# Extracted text
::::::::

Frequently Asked Questions: Tribal Reentry

This FAQ was created by the National Reentry Resource Center's Committee on Tribal Affairs. The committee is chaired by Ada Pecos Melton, who is the primary author of this FAQ.

Q: Who is considered an American Indian or Alaska Native (AI/AN) person?

Barrow, AK Blanket Toss (photo credit: Mark Goldman & Associates, Inc., 2003)

A: Several terms are commonly used to refer to the first Americans. Most of the 565 federally recognized Indian nations* identify themselves and their citizens with their indigenous names spoken in their tribes' native language. However some tribal, state and federal statutes have defined the reference Indian and Indian Tribe for purposes of a specific law.

This document uses the term "American Indian / Alaska Native" (AI/AN) people to describe individuals who are members of tribes, villages, pueblos, and Rancherias in the United States. The localities in which AI/AN people belong are referred to collectively as "Indian Country."

Q: Does incarceration affect an individual's right to live in Indian Country?

::::::::

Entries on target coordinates
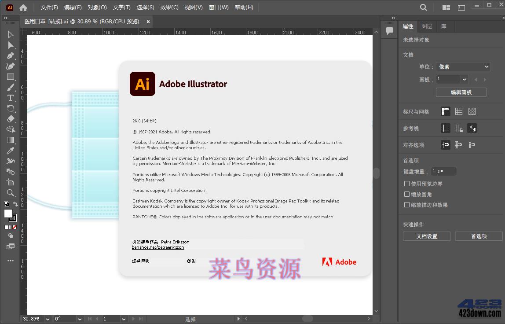Open the 单位 units dropdown showing 像素
Screen dimensions: 505x324
463,66
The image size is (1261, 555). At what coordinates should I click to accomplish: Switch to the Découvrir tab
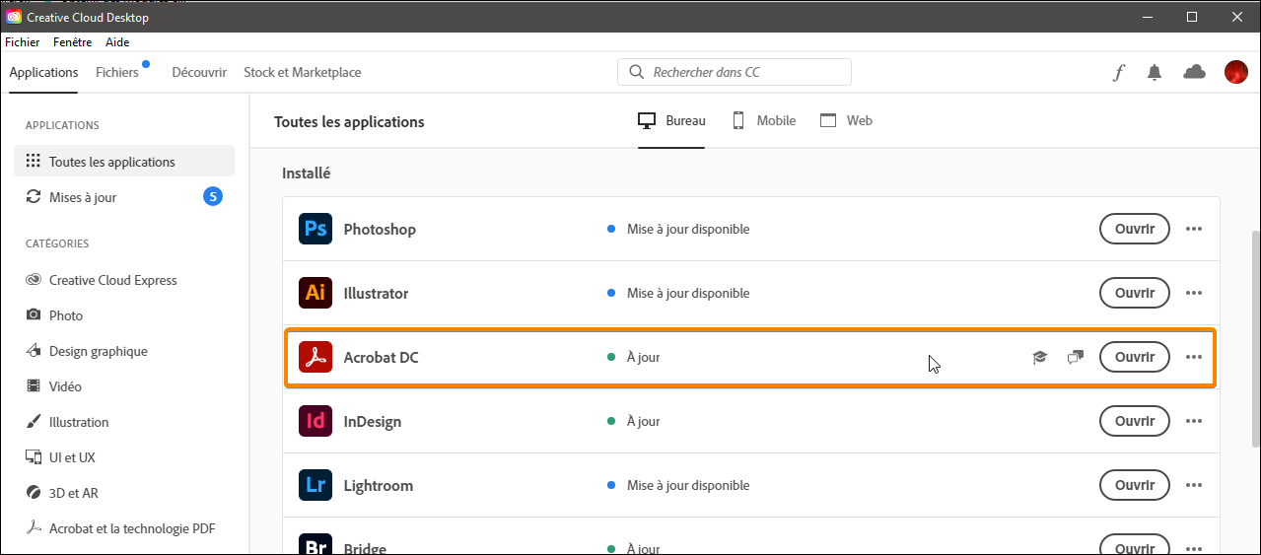click(199, 72)
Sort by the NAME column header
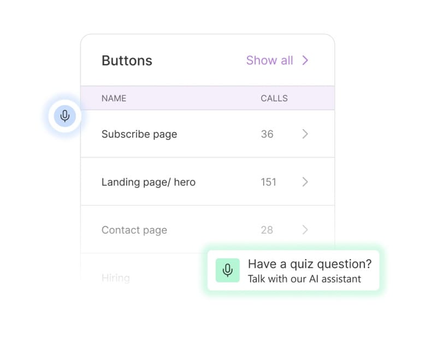The image size is (437, 363). click(114, 98)
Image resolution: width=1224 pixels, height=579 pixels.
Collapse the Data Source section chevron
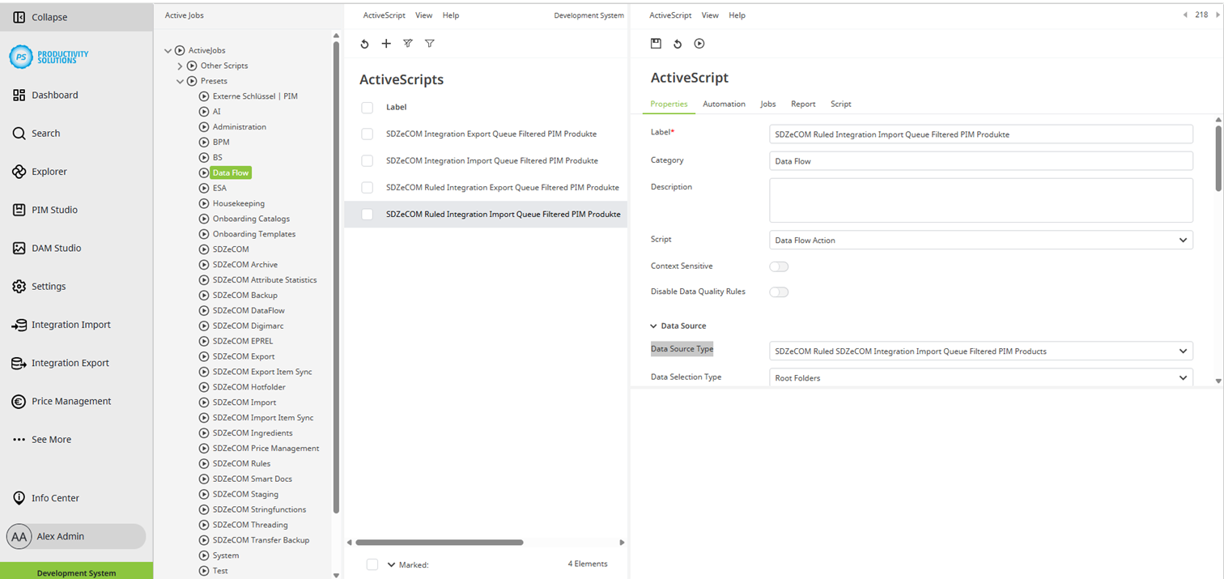click(x=652, y=326)
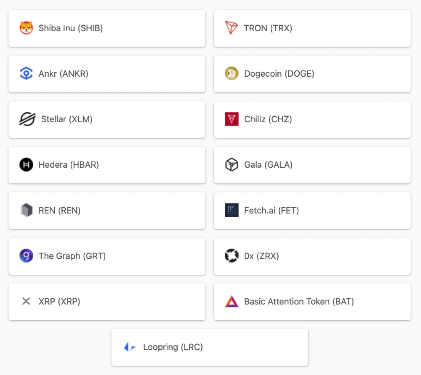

::::::::

# The request
For each statement, answer yes or no according to the tribal reentry FAQ, and quote the exact words that decide it. 1. The committee chair is the primary author of the FAQ. 2. Most federally recognized Indian nations identify their citizens by English names. 3. "Indian Country" refers collectively to the localities in which AI/AN people belong. This material was taken from a different source than the text.

# Task solution
1. Yes: "The committee is chaired by Ada Pecos Melton, who is the primary author of this FAQ."
2. No: "Most of the 565 federally recognized Indian nations* identify themselves and their citizens with their indigenous names spoken in their tribes' native language."
3. Yes: "The localities in which AI/AN people belong are referred to collectively as "Indian Country.""